* Problem requirements *
Look through the entries below and extract exactly the lines from the one containing "Oficina (715, 1216)" through the one containing "Centros de mesa (749, 1045)", ends included.

* Material provided *
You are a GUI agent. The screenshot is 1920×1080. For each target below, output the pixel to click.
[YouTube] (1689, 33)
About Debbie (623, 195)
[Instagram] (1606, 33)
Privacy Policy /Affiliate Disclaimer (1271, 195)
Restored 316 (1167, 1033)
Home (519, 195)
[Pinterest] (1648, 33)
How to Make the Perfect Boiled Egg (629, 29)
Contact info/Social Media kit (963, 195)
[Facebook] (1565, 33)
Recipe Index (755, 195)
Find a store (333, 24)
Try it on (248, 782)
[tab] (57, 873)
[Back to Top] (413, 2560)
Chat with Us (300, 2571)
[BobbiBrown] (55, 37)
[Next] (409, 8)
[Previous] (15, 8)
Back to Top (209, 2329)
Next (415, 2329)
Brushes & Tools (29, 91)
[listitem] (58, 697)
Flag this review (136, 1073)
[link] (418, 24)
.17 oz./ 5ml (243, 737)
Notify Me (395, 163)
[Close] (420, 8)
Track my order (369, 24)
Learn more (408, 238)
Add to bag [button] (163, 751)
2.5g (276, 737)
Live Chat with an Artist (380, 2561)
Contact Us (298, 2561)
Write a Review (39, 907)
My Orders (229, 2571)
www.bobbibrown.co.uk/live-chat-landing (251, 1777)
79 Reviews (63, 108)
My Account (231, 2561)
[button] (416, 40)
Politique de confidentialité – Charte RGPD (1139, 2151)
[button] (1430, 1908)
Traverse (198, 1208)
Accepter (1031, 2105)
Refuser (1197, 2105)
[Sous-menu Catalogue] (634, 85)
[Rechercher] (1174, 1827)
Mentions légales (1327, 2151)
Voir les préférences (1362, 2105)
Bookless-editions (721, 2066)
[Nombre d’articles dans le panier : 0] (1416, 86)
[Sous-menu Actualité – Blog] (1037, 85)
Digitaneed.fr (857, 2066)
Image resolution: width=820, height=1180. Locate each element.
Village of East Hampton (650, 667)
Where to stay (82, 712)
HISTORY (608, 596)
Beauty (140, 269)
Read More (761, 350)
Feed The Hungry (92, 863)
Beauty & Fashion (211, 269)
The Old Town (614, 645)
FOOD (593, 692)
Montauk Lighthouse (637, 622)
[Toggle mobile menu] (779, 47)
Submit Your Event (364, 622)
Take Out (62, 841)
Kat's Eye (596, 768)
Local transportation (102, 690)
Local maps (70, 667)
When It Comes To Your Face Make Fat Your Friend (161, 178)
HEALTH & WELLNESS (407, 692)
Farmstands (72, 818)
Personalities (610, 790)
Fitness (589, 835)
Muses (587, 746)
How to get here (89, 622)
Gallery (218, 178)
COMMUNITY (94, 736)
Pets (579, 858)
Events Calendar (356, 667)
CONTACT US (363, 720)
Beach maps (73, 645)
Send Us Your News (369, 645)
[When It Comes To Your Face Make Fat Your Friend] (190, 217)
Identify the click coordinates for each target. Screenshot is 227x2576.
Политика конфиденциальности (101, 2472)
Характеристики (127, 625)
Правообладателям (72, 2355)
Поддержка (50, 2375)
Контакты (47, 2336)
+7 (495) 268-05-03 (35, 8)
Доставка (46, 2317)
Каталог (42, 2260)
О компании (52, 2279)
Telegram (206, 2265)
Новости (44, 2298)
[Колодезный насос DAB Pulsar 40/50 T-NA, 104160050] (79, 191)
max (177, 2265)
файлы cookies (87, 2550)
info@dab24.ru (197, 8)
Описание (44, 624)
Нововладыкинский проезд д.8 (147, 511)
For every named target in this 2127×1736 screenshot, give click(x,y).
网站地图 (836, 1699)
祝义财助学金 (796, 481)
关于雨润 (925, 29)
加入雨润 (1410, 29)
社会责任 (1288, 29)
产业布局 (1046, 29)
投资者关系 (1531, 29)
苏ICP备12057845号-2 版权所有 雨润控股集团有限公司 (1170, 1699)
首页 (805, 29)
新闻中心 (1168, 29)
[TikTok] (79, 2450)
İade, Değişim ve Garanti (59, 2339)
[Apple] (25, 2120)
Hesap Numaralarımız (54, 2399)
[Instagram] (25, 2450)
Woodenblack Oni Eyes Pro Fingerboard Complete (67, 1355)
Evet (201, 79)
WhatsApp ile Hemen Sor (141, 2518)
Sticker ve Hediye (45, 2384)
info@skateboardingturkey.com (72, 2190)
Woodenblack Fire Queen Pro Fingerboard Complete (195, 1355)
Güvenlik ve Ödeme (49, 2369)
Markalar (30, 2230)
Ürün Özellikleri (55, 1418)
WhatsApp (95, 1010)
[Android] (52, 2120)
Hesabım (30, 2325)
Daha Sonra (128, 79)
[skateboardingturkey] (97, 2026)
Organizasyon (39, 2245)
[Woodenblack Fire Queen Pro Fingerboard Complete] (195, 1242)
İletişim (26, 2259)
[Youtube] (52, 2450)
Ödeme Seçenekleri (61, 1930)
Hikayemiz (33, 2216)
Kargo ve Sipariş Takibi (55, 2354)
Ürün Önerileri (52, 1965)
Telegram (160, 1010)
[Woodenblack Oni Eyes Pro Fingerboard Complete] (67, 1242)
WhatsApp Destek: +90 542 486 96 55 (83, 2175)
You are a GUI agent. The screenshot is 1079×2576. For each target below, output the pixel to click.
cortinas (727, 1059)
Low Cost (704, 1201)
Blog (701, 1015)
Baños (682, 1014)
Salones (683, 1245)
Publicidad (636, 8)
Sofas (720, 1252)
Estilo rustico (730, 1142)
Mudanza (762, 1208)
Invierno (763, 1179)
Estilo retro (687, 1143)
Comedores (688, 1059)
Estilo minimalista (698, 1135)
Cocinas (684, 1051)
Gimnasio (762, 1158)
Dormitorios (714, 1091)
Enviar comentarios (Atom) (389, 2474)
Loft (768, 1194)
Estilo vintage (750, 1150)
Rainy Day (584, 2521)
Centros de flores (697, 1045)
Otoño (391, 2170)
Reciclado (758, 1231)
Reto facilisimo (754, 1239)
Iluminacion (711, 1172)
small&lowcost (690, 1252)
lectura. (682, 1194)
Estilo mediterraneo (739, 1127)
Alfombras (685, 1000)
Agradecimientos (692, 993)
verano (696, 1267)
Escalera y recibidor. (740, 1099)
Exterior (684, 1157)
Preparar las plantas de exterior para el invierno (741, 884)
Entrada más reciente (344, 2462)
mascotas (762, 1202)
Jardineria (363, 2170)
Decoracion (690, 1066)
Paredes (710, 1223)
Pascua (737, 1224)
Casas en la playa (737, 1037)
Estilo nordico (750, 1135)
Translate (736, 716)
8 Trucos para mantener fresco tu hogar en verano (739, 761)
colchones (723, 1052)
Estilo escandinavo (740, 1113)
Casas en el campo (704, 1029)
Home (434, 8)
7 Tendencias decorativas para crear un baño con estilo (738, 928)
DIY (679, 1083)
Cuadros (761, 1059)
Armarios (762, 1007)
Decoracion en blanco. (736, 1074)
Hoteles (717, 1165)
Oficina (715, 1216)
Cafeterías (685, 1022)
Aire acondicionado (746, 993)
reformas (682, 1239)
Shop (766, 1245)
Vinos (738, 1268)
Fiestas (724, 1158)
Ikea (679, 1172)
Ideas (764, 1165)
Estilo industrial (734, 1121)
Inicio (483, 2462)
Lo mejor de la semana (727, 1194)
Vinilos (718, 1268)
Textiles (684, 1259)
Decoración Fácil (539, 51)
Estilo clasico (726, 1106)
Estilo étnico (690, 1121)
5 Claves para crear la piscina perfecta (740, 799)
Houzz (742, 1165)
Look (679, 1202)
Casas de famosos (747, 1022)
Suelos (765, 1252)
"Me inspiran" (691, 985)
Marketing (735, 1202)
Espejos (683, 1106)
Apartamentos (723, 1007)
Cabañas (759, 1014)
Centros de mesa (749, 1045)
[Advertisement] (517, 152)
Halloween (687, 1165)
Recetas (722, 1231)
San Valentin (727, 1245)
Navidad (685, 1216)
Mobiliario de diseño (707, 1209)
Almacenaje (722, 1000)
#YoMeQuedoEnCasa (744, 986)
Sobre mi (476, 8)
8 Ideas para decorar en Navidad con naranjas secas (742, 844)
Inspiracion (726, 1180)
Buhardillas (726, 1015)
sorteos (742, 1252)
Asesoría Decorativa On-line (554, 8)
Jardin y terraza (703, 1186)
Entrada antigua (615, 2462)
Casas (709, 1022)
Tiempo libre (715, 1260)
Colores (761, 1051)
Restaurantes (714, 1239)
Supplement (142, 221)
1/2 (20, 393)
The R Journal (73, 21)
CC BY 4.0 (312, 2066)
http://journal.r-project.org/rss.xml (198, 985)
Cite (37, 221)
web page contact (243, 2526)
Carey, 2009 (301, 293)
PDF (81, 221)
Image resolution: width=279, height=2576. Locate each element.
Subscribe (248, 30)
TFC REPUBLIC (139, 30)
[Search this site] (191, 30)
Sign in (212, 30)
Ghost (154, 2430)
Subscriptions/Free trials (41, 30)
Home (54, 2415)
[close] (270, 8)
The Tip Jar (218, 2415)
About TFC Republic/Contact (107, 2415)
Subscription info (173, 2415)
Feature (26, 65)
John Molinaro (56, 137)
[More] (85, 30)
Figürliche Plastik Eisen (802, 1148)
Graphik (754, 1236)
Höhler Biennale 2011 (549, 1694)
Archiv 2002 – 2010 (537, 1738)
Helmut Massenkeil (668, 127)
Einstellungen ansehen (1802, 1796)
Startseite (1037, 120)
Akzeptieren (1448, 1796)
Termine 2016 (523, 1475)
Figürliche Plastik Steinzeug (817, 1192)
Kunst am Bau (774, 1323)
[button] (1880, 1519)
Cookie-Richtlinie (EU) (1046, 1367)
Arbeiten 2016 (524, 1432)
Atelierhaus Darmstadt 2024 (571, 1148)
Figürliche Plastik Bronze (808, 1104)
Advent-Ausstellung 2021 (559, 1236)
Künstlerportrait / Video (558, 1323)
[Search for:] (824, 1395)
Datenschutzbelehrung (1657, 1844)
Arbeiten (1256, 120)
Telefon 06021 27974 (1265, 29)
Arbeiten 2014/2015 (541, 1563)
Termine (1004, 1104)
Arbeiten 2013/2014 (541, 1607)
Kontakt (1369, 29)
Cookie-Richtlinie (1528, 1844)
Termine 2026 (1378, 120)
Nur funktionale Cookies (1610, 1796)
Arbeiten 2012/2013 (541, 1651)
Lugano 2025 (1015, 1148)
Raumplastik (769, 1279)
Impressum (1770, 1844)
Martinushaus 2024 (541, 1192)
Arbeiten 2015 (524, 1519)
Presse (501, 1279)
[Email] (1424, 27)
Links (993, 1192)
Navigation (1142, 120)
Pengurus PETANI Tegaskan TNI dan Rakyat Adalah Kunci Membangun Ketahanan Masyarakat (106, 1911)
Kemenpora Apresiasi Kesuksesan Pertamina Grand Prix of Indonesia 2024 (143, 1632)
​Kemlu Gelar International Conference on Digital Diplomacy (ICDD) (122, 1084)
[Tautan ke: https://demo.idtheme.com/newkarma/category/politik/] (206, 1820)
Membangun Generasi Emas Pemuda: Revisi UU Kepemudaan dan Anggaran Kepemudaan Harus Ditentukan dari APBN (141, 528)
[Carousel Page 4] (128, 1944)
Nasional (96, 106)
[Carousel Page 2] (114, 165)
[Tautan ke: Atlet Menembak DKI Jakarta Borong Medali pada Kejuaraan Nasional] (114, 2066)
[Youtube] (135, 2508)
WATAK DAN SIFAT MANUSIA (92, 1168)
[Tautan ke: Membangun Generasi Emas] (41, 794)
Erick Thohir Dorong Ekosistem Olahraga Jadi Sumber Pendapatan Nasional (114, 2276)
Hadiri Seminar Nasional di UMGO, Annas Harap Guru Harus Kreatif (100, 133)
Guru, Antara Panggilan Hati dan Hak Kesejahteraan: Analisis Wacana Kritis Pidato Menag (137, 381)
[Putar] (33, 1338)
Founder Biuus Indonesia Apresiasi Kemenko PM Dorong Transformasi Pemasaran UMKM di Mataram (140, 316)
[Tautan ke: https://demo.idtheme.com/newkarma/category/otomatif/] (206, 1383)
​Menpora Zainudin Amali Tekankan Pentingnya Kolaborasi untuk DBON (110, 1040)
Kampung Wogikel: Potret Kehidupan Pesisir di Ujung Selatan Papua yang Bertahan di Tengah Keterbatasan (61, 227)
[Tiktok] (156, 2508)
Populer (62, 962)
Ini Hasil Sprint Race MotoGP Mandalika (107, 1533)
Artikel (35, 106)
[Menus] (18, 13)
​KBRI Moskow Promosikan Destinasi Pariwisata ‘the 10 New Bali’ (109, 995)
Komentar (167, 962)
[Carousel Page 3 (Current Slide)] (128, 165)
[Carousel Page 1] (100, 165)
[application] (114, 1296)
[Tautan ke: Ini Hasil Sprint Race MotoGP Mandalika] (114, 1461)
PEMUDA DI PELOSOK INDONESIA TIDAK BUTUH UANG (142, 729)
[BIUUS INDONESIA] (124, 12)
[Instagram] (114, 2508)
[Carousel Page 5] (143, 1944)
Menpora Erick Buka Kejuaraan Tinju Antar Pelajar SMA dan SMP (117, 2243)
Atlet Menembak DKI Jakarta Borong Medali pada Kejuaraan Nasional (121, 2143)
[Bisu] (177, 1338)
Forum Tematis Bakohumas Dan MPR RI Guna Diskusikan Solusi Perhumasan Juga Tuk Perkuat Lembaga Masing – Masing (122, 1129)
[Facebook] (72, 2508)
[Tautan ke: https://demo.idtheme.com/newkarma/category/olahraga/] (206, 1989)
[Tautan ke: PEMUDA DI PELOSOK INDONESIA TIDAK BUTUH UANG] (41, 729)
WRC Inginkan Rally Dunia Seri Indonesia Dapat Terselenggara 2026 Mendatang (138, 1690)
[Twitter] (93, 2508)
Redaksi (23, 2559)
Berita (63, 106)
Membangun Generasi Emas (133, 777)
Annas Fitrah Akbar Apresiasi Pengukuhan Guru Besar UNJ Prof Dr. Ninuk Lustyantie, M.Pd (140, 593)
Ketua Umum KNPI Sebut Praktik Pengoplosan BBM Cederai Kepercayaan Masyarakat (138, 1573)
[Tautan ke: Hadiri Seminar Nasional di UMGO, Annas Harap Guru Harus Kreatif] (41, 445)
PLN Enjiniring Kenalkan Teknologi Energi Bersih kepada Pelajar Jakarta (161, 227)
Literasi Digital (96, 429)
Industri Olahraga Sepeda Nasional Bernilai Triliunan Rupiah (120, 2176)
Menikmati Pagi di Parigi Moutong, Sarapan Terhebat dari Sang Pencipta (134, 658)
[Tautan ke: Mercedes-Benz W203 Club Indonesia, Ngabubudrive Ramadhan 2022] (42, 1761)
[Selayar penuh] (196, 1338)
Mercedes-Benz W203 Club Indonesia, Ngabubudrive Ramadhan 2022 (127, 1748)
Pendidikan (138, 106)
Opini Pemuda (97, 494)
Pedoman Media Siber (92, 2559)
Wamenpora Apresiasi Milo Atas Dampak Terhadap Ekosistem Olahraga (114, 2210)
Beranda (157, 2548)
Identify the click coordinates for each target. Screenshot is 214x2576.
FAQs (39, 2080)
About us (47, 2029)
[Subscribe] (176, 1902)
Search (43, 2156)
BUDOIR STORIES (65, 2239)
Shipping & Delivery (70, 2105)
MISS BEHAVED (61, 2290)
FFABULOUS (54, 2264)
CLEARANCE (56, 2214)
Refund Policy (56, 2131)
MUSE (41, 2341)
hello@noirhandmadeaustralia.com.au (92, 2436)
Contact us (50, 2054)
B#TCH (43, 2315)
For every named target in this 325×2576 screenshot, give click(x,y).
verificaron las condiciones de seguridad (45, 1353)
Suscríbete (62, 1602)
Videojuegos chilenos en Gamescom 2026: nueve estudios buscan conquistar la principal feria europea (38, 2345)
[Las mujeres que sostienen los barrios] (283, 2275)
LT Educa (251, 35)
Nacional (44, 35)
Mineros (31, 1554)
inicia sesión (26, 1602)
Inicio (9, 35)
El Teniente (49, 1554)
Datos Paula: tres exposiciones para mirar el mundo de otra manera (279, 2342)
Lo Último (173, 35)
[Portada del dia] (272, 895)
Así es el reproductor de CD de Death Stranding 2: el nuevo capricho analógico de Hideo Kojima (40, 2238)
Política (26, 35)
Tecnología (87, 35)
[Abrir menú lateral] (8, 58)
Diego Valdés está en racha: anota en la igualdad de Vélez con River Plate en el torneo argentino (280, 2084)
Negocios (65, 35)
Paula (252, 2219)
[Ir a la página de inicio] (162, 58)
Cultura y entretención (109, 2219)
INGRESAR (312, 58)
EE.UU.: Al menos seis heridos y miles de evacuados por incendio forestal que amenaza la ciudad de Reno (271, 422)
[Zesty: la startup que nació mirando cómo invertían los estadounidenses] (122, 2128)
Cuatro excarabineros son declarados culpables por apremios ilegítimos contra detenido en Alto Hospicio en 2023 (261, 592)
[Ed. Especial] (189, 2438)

* Solution for this problem *
Oficina (715, 1216)
Cafeterías (685, 1022)
Aire acondicionado (746, 993)
reformas (682, 1239)
Shop (766, 1245)
Vinos (738, 1268)
Fiestas (724, 1158)
Ikea (679, 1172)
Ideas (764, 1165)
Estilo industrial (734, 1121)
Inicio (483, 2462)
Lo mejor de la semana (727, 1194)
Vinilos (718, 1268)
Textiles (684, 1259)
Decoración Fácil (539, 51)
Estilo clasico (726, 1106)
Estilo étnico (690, 1121)
5 Claves para crear la piscina perfecta (740, 799)
Houzz (742, 1165)
Look (679, 1202)
Casas de famosos (747, 1022)
Suelos (765, 1252)
"Me inspiran" (691, 985)
Marketing (735, 1202)
Espejos (683, 1106)
Apartamentos (723, 1007)
Cabañas (759, 1014)
Centros de mesa (749, 1045)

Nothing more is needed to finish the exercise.